Concerning the third voyage, Radisson states above, "wee proceeded three
years." The memory of the writer had evidently been thrown into some
confusion when recording one of the historical incidents in his relation,
as he was finishing his narrative of the fourth journey. At the close of
his fourth narrative, on his return from the Lake Superior country, where
he had been over three years, instead of over two, as he mentions, he says:
"You must know that seventeen ffrenchmen made a plott with four Algonquins
to make a league with three score Hurrons for to goe and wait for the
Iroquoits in the passage." This passage was the Long Sault, on the Ottawa
river, where the above seventeen Frenchmen were commanded by a young
officer of twenty-five, Adam Dollard, Sieur des Ormeaux. The massacre of
the party took place on May 21, 1660, and is duly recorded by several
authorities; namely, Dollier de Casson [Footnote: Histoire de Montreal,
Relation de la Nouvelle France, 1660, p. 14.], M. Marie [Footnote: De
l'Incarnation, p. 261.], and Father Lalemont [Footnote: Journal, June 8,
1660.]. As Radisson has placed the incident in his manuscript, he would
make it appear as having occurred in May, 1664. He writes: "It was a
terrible spectacle to us, for wee came there eight dayes after that defeat,
which saved us without doubt." He started on this third journey about the
middle of June, 1658, and it would therefore seem he was only absent on it
two years, instead of over three, as he says. Charlevoix gives the above
incident in detail. [Footnote: Shea's edition, Vol. III. p. 33, n.]
During the third voyage Radisson and his brother-in-law went to the
Mississippi River in 1658/9. He says, "Wee mett with severall sorts of
people.
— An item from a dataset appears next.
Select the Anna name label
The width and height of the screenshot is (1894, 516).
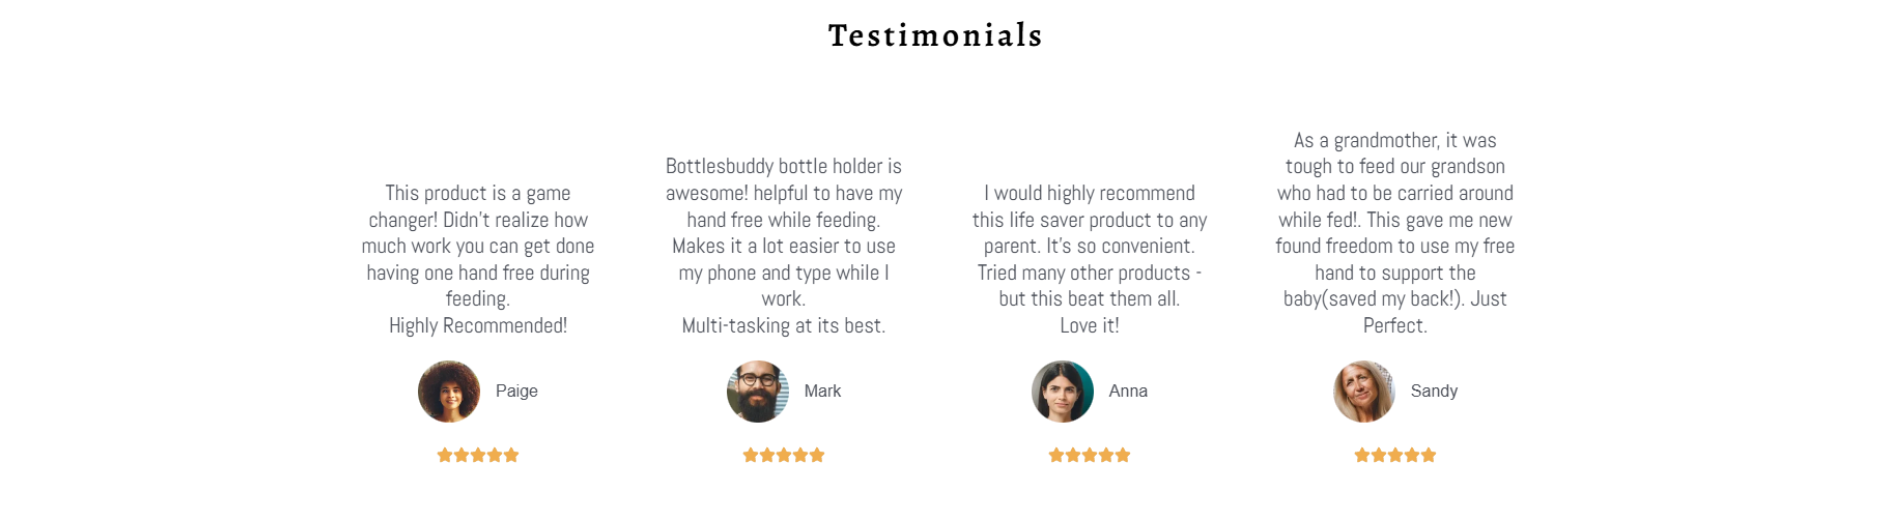pos(1128,391)
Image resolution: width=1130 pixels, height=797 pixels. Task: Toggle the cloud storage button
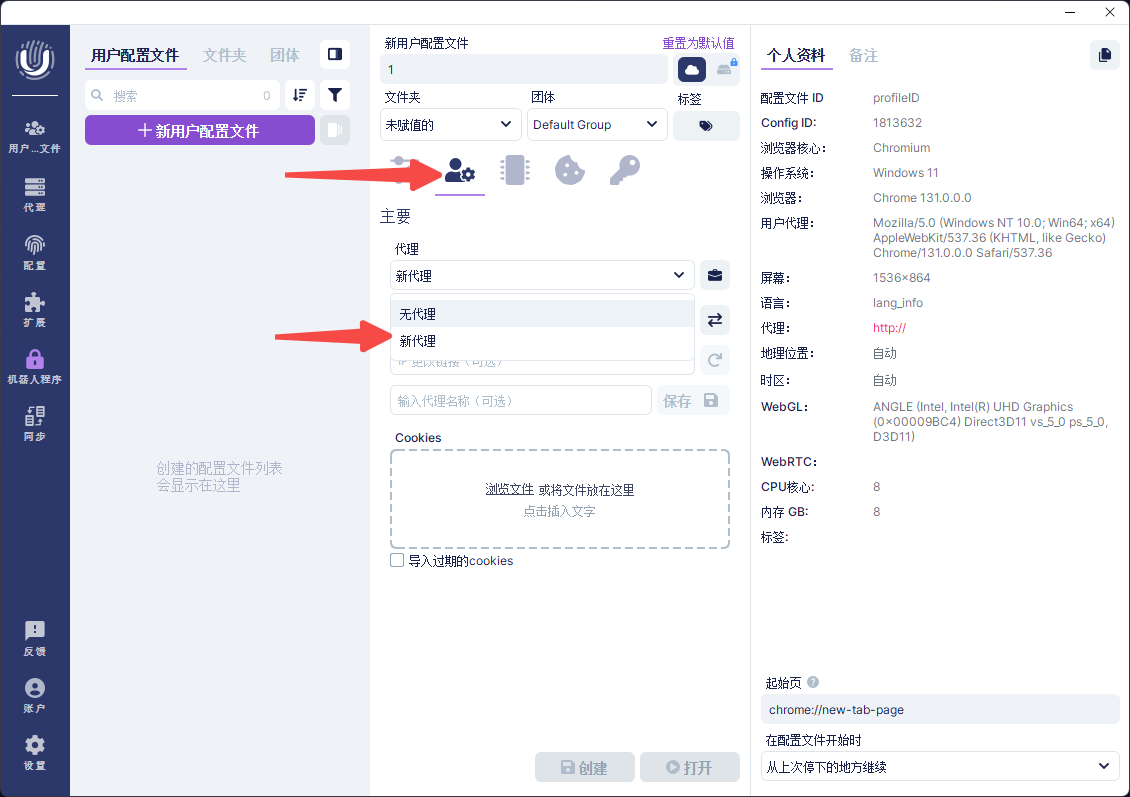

Wee conversed with them, being long time in alliance with them. By
the persuasion of som of them wee went into the great river that divides
itself in two where the hurrons with some Ottanake and the wild men that
had warrs with them had retired.... The river is called the forked, because
it has two branches: the one towards the West, the other towards the South,
which we believe runs towards Mexico, by the tokens they gave." They also
made diligent inquiry concerning Hudson's Bay, and of the best means to
reach that fur-producing country, evidently with a view to future
exploration and trade.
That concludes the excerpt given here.